Does it matter that you can’t compress intelligence into one dimension? It really doesn’t! I have a previous AGI Friday about this.






Question from a reader, paraphrased: Isn't it a bit stingy to give current AI models a 0% on long-term memory storage? Aren't computers superhumanly good at that in a sense, and aren't there even tricks like RAGs to make LLMs able to access huge amounts of information and access it semantically, not just raw database-style searches?
Answer: A flat 0% does seem stingy, but here is how the authors of "A Definition of AGI" justify it:
[begin quote]
The jagged profile of current AI capabilities often leads to “capability contortions,” where strengths in certain areas are leveraged to compensate for profound weaknesses in others. These workarounds mask underlying limitations and can create a brittle illusion of general capability.
A prominent contortion is the reliance on massive context windows (Working Memory) to compensate for the lack of Long-Term Memory Storage. Practitioners use these long contexts to manage state and absorb information (e.g., entire codebases). However, this approach is inefficient, computationally expensive, and can overload the system’s attentional mechanisms. It ultimately fails to scale for tasks requiring days or weeks of accumulated context. A long-term memory system might take the form of a module (e.g., a LoRA adapter) that continually adjusts model weights to incorporate experiences.
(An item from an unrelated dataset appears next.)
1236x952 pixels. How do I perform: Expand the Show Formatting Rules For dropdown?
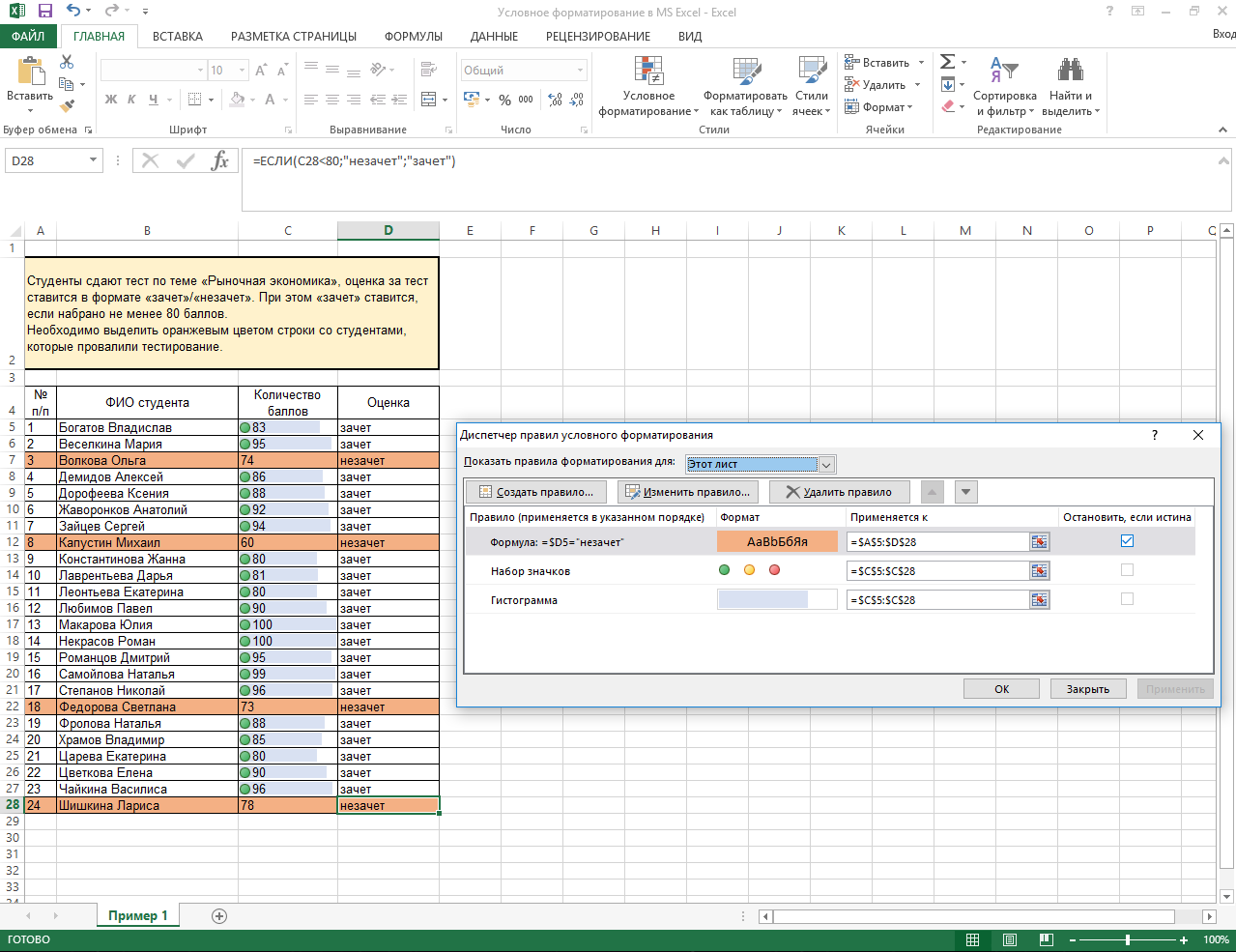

Imprecision in Long-Term Memory Retrieval (MR) — manifesting as hallucinations or confabulation — is often mitigated by integrating external search tools, a process known as Retrieval-Augmented Generation (RAG). However, this reliance on RAG is a capability contortion that obscures two distinct underlying weaknesses in an AI’s memory. First, it compensates for the inability to reliably access the AI’s vast but static parametric knowledge. Second, and more critically, it masks the absence of a dynamic, experiential memory — a persistent, updatable store for private interactions and evolving contexts in a long time scale. While RAG can be adapted for private documents, its core function remains retrieving facts from a database. This dependency can potentially become a fundamental liability for AGI, as it is not a substitute for the holistic, integrated memory required for genuine learning, personalization, and long-term contextual understanding.
[end quote]
Maybe a less technical way to put that is that AI can't build proficiency by spending weeks/months/years on a problem or type of work, the way humans can.